In one of our production environments we use 32GB, 4-core, 3T RAID0
spinning disk Dell servers (do not remember the exact model). We have
about 25 collections with 2 replica (shard-instances) per collection on
each machine - 25 machines. Total of 25 coll * 2 replica/coll/machine *
25 machines = 1250 replica. Each replica contains about 800 million
pretty small documents - thats about 1000 billion (do not know the
english word for it) documents all in all. We index about 1.5 billion
new documents every day (mainly into one of the collections = 50 replica
across 25 machine) and keep a history of 2 years on the data. Shifting
the "index into" collection every month. We can fairly easy keep up with
the indexing load. We have almost non of the data on the heap, but of
course a small fraction of the data in the files will at any time be in
OS file-cache.
Compared to our indexing frequency we do not do a lot of searches. We
have about 10 users searching the system from time to time - anything
from major extracts to small quick searches. Depending on the nature of
the search we have response-times between 1 sec and 5 min. But of course
that is very dependent on "clever" choice on each field wrt index,
store, doc-value etc.
BUT we are not using out-of-box Apache Solr.
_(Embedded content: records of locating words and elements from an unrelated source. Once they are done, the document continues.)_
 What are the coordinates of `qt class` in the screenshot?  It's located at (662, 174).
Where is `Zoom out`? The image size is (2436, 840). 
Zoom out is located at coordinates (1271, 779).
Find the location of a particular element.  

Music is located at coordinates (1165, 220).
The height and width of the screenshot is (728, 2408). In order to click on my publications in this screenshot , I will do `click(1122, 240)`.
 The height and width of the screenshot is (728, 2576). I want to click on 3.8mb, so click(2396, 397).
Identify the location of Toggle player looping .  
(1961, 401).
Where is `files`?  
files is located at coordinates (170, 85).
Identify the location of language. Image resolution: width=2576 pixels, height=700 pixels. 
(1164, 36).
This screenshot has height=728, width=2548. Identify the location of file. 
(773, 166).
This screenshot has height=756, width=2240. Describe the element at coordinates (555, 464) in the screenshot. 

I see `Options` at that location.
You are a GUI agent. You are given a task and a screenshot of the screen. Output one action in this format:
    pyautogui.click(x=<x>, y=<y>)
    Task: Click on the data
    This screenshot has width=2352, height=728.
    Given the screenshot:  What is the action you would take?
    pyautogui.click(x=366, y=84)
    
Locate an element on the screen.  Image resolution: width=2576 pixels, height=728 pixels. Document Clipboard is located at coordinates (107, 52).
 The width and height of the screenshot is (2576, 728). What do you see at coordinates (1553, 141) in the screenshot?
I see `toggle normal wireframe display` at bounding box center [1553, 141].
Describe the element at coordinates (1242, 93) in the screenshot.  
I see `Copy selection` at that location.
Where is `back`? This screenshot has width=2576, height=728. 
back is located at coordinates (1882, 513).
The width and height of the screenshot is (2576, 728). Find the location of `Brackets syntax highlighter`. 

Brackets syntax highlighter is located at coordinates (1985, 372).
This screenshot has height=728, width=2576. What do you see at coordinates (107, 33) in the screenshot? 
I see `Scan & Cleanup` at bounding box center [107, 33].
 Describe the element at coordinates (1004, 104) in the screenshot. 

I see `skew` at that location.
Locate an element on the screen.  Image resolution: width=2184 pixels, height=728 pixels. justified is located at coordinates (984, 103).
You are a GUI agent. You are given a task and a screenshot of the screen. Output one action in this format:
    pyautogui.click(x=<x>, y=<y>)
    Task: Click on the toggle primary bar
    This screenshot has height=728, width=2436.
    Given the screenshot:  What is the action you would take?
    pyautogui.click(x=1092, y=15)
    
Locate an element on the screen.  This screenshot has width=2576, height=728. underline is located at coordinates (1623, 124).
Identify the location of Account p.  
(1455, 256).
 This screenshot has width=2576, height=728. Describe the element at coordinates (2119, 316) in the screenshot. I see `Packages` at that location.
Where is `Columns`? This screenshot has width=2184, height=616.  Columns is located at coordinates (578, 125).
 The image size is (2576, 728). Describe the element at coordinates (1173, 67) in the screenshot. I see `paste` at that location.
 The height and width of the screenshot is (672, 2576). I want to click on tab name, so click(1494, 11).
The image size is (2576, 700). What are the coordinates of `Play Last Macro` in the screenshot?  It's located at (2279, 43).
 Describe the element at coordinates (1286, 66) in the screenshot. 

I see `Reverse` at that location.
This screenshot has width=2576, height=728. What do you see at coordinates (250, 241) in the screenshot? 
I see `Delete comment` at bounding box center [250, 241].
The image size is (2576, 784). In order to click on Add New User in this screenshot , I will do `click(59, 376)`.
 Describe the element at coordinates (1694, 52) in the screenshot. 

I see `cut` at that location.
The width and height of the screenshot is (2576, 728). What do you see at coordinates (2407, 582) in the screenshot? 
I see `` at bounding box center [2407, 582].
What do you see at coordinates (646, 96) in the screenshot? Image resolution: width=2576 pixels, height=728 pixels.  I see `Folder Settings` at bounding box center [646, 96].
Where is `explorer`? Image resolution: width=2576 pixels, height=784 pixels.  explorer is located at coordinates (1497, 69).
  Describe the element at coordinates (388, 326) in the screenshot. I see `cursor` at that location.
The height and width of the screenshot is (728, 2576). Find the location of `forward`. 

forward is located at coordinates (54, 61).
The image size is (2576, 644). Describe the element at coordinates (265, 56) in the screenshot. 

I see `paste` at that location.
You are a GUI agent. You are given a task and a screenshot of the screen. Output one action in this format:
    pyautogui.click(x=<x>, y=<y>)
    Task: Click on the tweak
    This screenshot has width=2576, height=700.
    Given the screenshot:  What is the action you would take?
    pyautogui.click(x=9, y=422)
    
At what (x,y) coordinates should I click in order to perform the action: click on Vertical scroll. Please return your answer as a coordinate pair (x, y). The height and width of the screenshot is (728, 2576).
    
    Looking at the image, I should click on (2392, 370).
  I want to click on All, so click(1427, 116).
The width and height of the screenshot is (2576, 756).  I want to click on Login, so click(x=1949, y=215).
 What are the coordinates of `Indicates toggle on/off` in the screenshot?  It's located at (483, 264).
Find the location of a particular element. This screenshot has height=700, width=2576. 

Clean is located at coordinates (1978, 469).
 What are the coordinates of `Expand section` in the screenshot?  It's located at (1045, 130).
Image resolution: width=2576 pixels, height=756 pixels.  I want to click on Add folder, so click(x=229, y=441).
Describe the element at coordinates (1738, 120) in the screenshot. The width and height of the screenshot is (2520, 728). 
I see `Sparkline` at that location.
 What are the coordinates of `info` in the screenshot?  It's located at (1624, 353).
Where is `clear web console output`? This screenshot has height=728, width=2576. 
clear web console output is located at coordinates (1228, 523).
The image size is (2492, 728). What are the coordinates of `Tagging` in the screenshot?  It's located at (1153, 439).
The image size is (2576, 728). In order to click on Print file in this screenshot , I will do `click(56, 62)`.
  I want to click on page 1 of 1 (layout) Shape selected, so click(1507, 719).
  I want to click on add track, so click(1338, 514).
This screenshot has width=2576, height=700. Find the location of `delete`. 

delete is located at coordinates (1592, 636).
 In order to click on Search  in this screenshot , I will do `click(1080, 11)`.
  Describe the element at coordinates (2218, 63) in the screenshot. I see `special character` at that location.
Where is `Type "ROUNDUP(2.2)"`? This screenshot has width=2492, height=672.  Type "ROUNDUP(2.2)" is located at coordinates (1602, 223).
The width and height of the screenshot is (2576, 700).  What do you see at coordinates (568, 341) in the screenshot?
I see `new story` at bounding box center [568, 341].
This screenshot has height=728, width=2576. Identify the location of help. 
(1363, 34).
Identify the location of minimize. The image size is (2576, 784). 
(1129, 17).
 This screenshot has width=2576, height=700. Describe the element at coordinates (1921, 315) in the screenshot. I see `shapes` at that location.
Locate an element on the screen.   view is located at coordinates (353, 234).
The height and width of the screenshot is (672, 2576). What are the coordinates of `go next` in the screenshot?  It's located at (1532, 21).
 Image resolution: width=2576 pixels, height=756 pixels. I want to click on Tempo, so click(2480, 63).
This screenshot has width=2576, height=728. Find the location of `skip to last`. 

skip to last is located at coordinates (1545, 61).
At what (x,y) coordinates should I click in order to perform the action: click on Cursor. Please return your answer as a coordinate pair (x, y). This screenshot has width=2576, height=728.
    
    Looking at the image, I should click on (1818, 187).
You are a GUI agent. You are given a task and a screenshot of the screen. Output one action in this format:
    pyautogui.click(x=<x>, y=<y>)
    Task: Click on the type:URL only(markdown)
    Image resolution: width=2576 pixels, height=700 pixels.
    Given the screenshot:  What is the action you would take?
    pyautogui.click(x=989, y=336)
We have made quit a lot of
performance tweaks ourselves.
Please note that, even though you disable all Solr caches, each replica
will use heap-memory linearly dependent on the number of documents (and
their size) in that replica. But not much, so you can get pretty far
with relatively little RAM.
Our version of Solr is based on Apache Solr 4.4.0, but I expect/hope it
did not get worse in newer releases.
Just to give you some idea of what can at least be achieved - in the
high-end of #replica and #docs, I guess
Regards, Per Steffensen
On 24/03/15 14:02, Ian Rose wrote:
Hi all -
I'm sure this topic has been covered before but I was unable to find any
clear references online or in the mailing list.
Are there any rules of thumb for how many cores (aka shards, since I am
using SolrCloud) is "too many" for one machine? I realize there is no one
answer (depends on size of the machine, etc.) so I'm just looking for a
rough idea. Something like the following would be very useful:
* People commonly run up to X cores/shards on a mid-sized (4 or 8 core)
server without any problems.
* I have never heard of anyone successfully running X cores/shards on a
single machine, even if you throw a lot of hardware at it.
Thanks!
- Ian